In Table 5-1, the committee highlights key gaps, needs, and opportunities for enabling the feedback flow from the physical counterpart to the virtual representation of a digital twin. This is not meant to be an exhaustive list of all opportunities presented in the chapter. For the purposes of this report, prioritization of a gap is indicated by 1 or 2. While the committee believes all of the gaps listed are of high priority, gaps marked 1 may benefit from initial investment before moving on to gaps marked with a priority of 2.
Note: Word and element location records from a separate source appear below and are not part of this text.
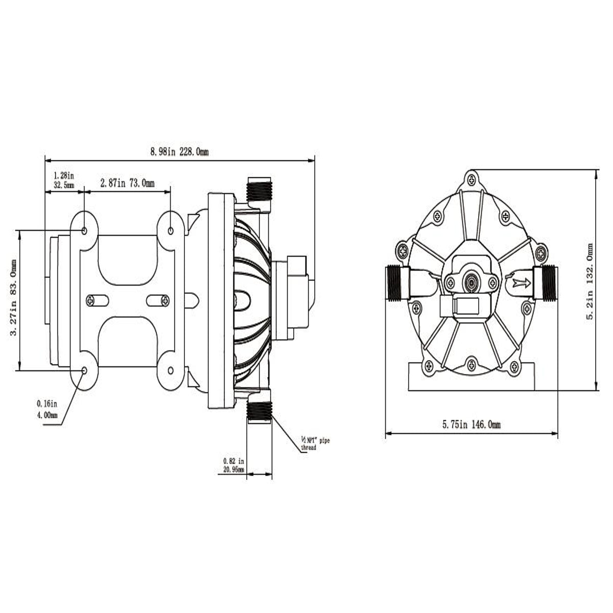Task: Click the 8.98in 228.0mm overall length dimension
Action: pyautogui.click(x=179, y=152)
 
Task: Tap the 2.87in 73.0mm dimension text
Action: pyautogui.click(x=127, y=183)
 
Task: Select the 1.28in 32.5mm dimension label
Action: pyautogui.click(x=64, y=179)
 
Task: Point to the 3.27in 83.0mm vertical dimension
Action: pyautogui.click(x=14, y=298)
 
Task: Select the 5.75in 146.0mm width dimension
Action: pyautogui.click(x=471, y=425)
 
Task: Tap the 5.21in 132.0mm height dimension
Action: pyautogui.click(x=591, y=281)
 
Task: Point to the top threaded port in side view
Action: pyautogui.click(x=260, y=191)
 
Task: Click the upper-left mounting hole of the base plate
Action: pyautogui.click(x=84, y=231)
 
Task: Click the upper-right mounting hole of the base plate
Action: pyautogui.click(x=171, y=231)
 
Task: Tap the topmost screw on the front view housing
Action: pyautogui.click(x=471, y=179)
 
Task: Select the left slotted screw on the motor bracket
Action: pyautogui.click(x=90, y=301)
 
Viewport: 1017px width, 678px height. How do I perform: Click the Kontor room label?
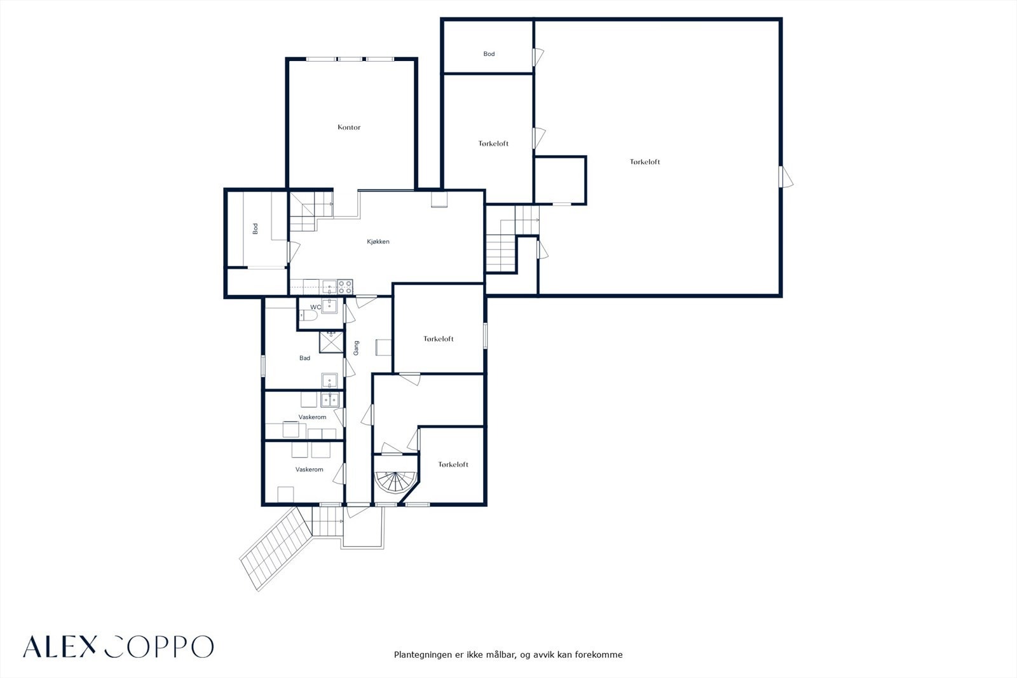[x=349, y=127]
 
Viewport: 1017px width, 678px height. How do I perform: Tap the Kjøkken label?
[x=378, y=242]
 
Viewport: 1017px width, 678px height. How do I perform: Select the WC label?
[x=315, y=307]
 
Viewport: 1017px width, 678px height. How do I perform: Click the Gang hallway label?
[x=356, y=348]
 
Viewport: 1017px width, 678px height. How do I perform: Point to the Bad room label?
[x=304, y=358]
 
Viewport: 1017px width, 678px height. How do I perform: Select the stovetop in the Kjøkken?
[x=345, y=287]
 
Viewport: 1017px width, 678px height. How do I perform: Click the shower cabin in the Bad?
[x=331, y=342]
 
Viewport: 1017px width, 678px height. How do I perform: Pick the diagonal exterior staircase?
[x=276, y=549]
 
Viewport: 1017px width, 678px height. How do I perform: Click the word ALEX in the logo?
[x=60, y=647]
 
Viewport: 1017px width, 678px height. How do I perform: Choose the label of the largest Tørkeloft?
[x=645, y=162]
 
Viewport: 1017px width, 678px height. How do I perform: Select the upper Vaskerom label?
[x=312, y=417]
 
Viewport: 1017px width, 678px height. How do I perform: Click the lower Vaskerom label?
[x=309, y=469]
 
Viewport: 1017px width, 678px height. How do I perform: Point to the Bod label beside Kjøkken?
[x=255, y=228]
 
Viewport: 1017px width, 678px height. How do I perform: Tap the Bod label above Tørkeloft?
[x=489, y=54]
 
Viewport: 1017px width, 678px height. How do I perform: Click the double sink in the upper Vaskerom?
[x=330, y=399]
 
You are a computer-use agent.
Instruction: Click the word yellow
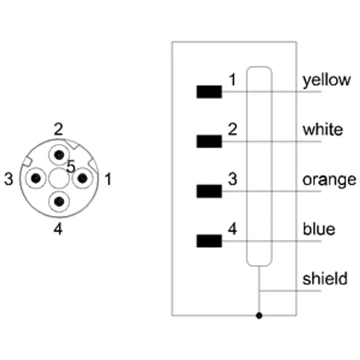point(327,81)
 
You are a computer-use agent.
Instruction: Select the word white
point(323,129)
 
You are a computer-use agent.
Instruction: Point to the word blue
point(319,229)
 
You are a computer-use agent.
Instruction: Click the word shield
point(325,279)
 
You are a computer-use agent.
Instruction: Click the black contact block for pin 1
point(209,92)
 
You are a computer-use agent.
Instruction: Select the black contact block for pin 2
point(209,141)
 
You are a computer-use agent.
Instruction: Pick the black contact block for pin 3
point(209,191)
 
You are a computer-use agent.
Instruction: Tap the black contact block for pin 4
point(209,241)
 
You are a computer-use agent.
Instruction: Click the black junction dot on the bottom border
point(259,316)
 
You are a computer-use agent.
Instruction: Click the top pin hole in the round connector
point(59,155)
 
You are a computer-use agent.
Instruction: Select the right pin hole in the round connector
point(82,178)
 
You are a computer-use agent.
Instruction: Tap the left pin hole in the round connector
point(36,178)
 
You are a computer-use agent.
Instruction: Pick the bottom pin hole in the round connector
point(59,202)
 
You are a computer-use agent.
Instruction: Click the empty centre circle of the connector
point(59,178)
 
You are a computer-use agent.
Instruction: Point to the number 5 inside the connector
point(71,166)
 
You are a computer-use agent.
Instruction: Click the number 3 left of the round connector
point(9,179)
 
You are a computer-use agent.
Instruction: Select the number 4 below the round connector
point(58,229)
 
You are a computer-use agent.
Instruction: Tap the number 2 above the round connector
point(58,129)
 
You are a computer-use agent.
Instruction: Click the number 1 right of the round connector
point(108,179)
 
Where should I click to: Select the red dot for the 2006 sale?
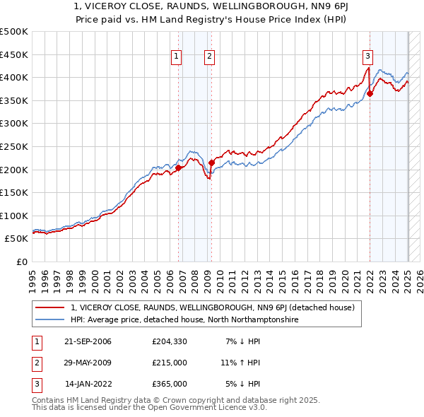click(179, 168)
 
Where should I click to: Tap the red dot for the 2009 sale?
click(211, 163)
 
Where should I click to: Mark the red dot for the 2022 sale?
click(370, 93)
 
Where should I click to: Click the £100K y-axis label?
click(14, 216)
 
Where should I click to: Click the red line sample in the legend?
click(50, 307)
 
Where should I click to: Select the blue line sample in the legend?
click(50, 319)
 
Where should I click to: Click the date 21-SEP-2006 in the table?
click(88, 341)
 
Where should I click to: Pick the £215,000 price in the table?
click(169, 363)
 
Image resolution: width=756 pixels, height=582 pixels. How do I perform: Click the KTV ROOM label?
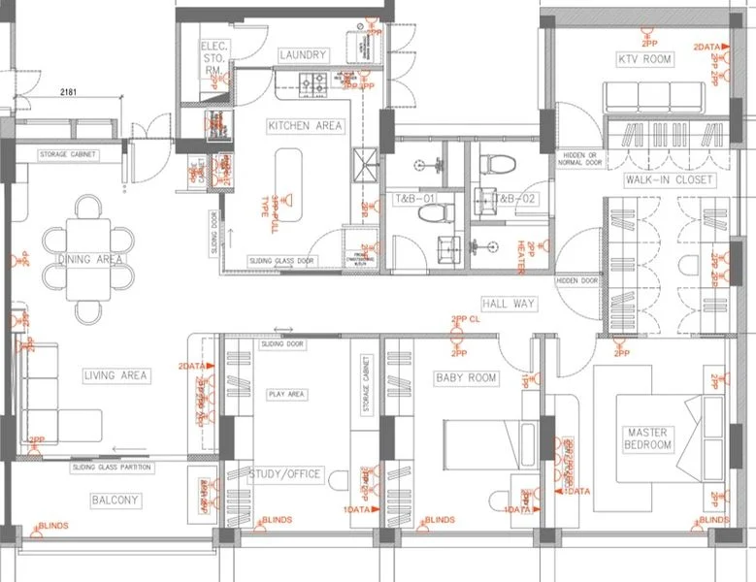[x=645, y=60]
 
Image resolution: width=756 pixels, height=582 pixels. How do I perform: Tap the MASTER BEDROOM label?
[x=649, y=438]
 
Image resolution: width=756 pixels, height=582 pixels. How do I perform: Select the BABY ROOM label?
[x=466, y=378]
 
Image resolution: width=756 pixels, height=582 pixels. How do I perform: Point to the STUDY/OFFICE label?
[x=286, y=474]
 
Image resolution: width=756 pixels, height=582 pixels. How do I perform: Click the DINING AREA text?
[x=90, y=260]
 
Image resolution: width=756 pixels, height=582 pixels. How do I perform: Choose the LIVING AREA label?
[x=115, y=375]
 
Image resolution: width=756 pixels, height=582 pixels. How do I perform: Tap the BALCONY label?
[x=115, y=501]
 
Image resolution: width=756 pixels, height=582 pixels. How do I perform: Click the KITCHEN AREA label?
[x=305, y=126]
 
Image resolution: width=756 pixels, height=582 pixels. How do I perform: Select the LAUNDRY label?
[x=303, y=55]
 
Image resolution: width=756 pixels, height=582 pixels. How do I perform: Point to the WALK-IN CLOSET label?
[x=669, y=180]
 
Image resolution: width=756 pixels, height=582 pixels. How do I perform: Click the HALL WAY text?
[x=509, y=304]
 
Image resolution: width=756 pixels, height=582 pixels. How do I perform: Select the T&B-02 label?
[x=515, y=199]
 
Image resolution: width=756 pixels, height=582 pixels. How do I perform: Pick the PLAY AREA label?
[x=286, y=395]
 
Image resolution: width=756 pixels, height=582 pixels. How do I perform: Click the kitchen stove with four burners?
[x=315, y=84]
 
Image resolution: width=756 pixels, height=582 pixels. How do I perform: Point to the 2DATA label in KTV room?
[x=706, y=47]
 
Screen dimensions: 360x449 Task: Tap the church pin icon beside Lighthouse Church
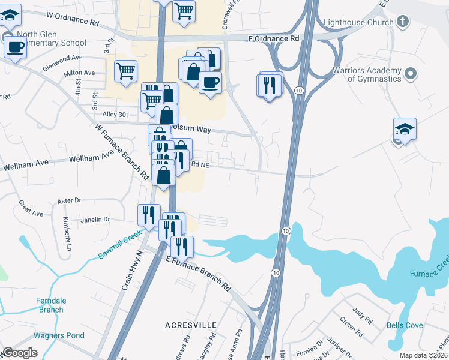click(x=402, y=22)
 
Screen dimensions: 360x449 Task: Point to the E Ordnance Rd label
click(x=273, y=38)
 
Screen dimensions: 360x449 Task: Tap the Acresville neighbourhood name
click(x=191, y=325)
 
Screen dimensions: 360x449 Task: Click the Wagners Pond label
click(x=59, y=335)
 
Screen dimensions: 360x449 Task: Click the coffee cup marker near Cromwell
click(x=210, y=82)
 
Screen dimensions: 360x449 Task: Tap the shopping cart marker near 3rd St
click(x=126, y=71)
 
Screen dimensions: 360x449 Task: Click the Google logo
click(x=20, y=353)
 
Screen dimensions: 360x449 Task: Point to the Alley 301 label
click(x=116, y=114)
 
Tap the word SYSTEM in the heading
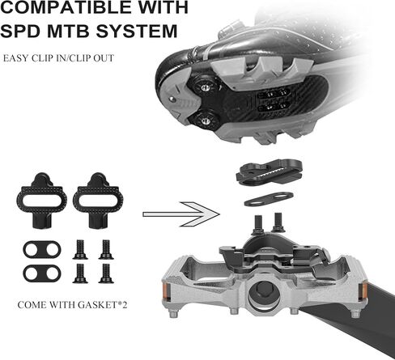[x=137, y=31]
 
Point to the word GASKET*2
[x=102, y=305]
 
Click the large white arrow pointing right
[x=181, y=214]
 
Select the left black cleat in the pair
[x=42, y=201]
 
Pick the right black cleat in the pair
[x=98, y=201]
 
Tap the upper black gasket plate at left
[x=42, y=249]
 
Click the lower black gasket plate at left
[x=42, y=273]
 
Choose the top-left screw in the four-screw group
[x=80, y=250]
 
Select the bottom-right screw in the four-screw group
[x=106, y=273]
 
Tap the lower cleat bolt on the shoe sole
[x=205, y=121]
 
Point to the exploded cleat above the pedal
[x=269, y=172]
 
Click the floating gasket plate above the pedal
[x=269, y=199]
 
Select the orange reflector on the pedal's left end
[x=166, y=292]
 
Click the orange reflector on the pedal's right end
[x=363, y=293]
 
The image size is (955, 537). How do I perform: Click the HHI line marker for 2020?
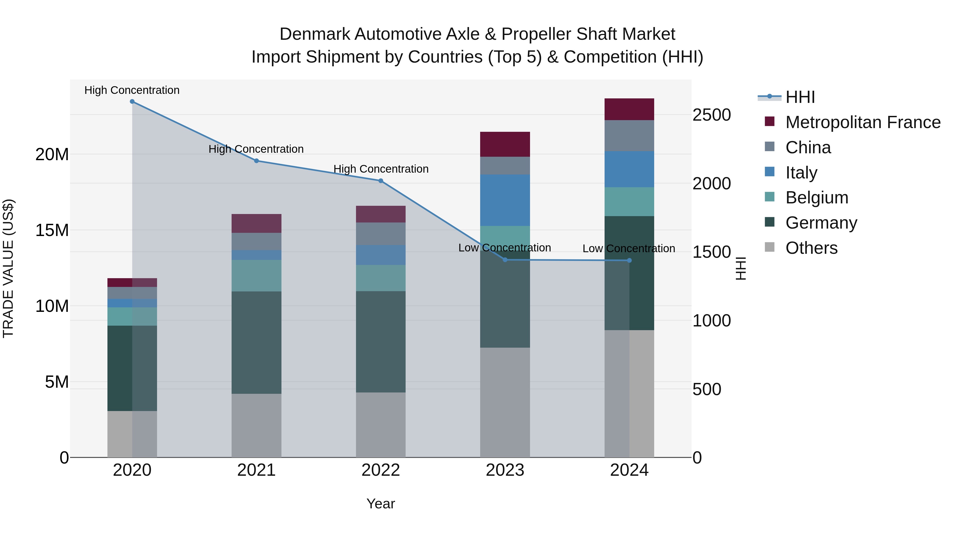pos(132,102)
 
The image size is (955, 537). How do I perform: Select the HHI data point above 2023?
pos(505,260)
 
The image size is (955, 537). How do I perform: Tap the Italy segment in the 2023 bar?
pos(505,200)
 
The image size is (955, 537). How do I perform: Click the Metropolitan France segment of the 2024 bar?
pos(629,109)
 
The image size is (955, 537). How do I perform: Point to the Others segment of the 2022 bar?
pos(380,425)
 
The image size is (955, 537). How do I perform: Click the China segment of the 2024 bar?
pos(629,136)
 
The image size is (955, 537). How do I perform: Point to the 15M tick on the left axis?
pos(52,230)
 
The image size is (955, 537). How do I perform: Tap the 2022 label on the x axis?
pos(380,470)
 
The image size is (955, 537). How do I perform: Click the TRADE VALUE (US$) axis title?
pos(8,268)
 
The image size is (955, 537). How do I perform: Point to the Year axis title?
pos(380,504)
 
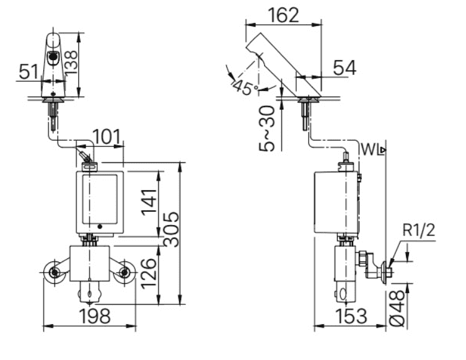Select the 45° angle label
[x=245, y=87]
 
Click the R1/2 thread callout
[x=419, y=230]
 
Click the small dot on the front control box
[x=101, y=226]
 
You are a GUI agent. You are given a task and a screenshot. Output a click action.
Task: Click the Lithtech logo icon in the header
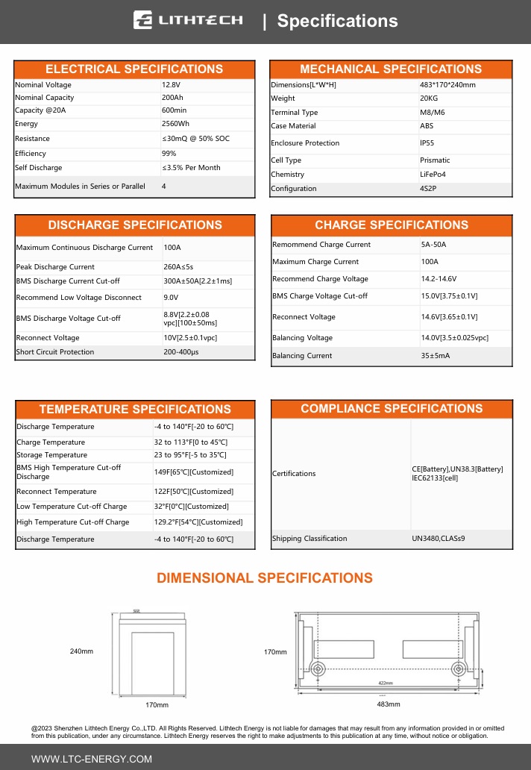pyautogui.click(x=143, y=20)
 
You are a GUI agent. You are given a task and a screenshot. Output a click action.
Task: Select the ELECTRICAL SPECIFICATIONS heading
pyautogui.click(x=134, y=69)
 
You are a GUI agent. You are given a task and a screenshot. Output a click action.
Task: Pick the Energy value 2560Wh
pyautogui.click(x=175, y=124)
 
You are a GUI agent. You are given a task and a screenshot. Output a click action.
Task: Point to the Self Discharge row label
pyautogui.click(x=39, y=168)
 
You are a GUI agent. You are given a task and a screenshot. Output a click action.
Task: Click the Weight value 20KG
pyautogui.click(x=429, y=98)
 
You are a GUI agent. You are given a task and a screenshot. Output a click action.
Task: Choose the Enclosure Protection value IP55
pyautogui.click(x=427, y=143)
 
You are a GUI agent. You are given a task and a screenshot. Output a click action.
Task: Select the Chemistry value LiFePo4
pyautogui.click(x=434, y=175)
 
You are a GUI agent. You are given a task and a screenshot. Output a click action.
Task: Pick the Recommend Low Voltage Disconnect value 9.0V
pyautogui.click(x=172, y=298)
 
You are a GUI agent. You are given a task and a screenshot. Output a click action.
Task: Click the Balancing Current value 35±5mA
pyautogui.click(x=436, y=356)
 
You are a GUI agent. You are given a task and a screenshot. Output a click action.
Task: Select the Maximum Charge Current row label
pyautogui.click(x=315, y=262)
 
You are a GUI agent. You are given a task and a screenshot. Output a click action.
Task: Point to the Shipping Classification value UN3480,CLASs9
pyautogui.click(x=438, y=539)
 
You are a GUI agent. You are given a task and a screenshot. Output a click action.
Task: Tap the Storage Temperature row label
pyautogui.click(x=51, y=455)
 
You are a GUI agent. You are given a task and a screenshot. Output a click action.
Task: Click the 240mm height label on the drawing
pyautogui.click(x=81, y=651)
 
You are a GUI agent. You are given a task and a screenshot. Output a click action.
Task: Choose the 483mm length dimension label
pyautogui.click(x=389, y=704)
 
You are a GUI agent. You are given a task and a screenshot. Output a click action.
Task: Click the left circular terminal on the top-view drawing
pyautogui.click(x=317, y=668)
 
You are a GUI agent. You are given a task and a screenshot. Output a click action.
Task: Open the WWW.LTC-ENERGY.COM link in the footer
pyautogui.click(x=91, y=759)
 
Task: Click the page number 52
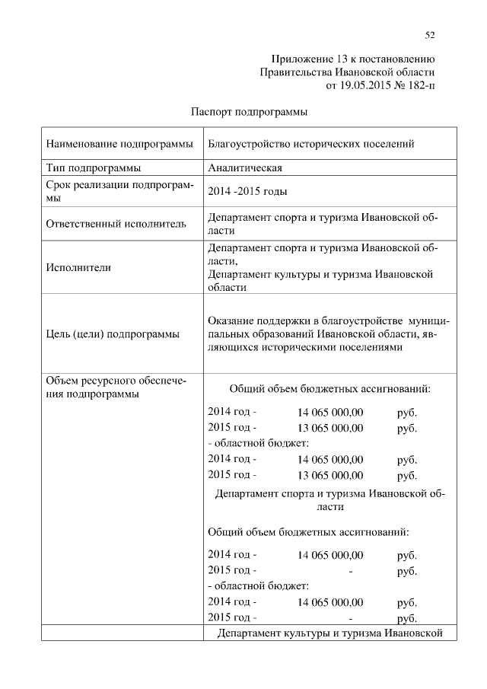(429, 34)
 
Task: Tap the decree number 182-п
(419, 85)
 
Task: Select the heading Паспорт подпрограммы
(248, 112)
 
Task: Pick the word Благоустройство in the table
(245, 144)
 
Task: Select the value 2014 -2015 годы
(248, 192)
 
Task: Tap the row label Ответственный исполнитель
(116, 224)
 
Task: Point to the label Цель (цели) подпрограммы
(113, 333)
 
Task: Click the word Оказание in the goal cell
(230, 320)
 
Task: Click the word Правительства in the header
(294, 72)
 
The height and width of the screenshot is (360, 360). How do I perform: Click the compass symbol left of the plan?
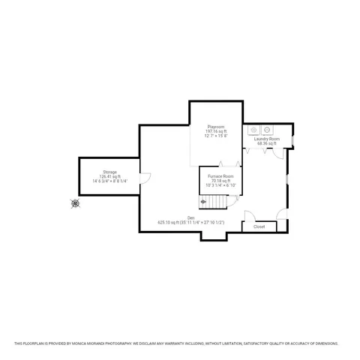click(75, 202)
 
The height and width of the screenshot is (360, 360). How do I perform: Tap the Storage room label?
click(110, 172)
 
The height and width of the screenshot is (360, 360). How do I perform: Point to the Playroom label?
click(217, 127)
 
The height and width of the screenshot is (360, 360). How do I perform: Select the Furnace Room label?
click(220, 176)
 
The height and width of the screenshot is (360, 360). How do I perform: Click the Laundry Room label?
click(266, 139)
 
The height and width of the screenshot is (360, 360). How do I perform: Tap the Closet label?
click(259, 226)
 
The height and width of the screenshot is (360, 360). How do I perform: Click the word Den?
click(191, 218)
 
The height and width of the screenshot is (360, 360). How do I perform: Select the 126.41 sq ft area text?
click(110, 176)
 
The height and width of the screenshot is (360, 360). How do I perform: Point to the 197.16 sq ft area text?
click(217, 131)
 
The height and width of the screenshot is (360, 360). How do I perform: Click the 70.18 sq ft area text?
click(220, 180)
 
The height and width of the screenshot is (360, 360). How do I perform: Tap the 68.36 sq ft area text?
click(266, 143)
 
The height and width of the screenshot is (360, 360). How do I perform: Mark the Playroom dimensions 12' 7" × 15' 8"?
click(217, 136)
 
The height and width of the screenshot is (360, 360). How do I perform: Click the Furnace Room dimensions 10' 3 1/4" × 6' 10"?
click(220, 184)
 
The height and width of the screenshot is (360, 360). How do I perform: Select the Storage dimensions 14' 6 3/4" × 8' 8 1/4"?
click(110, 181)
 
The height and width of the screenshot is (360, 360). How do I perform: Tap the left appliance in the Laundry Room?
click(254, 128)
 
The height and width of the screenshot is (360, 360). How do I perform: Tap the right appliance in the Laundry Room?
click(266, 128)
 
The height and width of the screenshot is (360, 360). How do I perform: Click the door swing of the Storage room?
click(146, 179)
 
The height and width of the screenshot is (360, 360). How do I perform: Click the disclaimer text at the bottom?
click(180, 344)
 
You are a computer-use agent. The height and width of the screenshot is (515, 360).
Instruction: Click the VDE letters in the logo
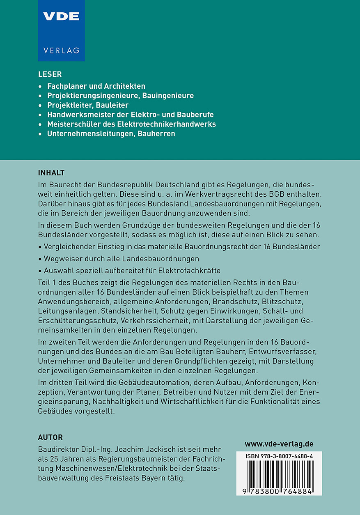(61, 16)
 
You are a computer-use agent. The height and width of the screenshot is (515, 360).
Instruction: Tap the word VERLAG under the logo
(61, 51)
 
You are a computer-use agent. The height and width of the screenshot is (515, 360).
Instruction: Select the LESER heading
(50, 74)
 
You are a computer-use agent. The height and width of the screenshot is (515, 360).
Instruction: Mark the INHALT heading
(51, 172)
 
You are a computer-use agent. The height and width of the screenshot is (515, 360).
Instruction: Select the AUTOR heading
(50, 437)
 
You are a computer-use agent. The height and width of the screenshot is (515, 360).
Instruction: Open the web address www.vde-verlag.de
(279, 444)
TABLE 5-1 Key Gaps, Needs, and Opportunities for Enabling the Feedback Flow from the Physical Counterpart to the Virtual Representation of a Digital Twin
| Maturity | Priority |
|---|---|
| Early and Preliminary Stages | |
| Tools for tracking model and related data provenance (i.e., maintaining a history of model updates and tracking model hierarchies) to handle scenarios where predictions do not agree with observed data are limited. Certain domains and sectors have had more success, such as the climate and atmospheric sciences. | 1 |
| New uncertainty quantification methods for large-scale problems that can capture extreme behavior and provide reliable uncertainty and risk analysis are needed. New data assimilation methods that can handle more channels of data and data coming from multiple sources at different scales with different levels of uncertainty are also needed. | 1 |
| Some Research Base Exists But Additional Investment Required | |
| Risk-adaptive loss functions and data-informed prior distribution functions for capturing extreme events and for incorporating risk during inversion are needed. Also needed are robust and stable optimization techniques (beyond gradient-based methods) to handle new loss functions and to address high displacements (e.g., the upper tail of a distribution) that are not captured using only the mean and standard deviation. | 1 |
| High-performance computing implementations of state-of-the-art data assimilation codes (ranging from high-dimensional particle filters to well-studied ensemble Kalman filters, or emulators) and new data assimilation approaches that can exploit effective dimensionality within an optimization/outer-loop approach for obtaining optimal solutions (e.g., latent data assimilation to reduce the dimensionality of the data) are needed. | 2 |
| Maturity | Priority |
|---|---|
| Machine learning has the potential to support uncertainty quantification through approaches such as diffusion models or other generative artificial intelligence methods that can capture uncertainties, but the lack of theory and the need for large ensembles and data sets provides additional challenges. | 2 |
| Standards and governance policies are critical for data quality, accuracy, security, and integrity, and frameworks play an important role in providing standards and guidelines for data collection, management, and sharing while maintaining data security and privacy. | 1 |
| Research Base Exists with Opportunities to Advance Digital Twins | |
| New approaches that incorporate more realistic prior distributions or data-driven regularization are needed. Since uncertainty quantification is often necessary, fast Bayesian methods will need to be developed to make solutions operationally practical. | 2 |
Blair, G.S. 2021. “Digital Twins of the Natural Environment.” Patterns 2(10):1–3.
Royset, J.O. 2023. “Risk-Adaptive Decision-Making and Learning.” Presentation to the Committee on Foundational Research Gaps and Future Directions for Digital Twins. February 13. Washington, DC.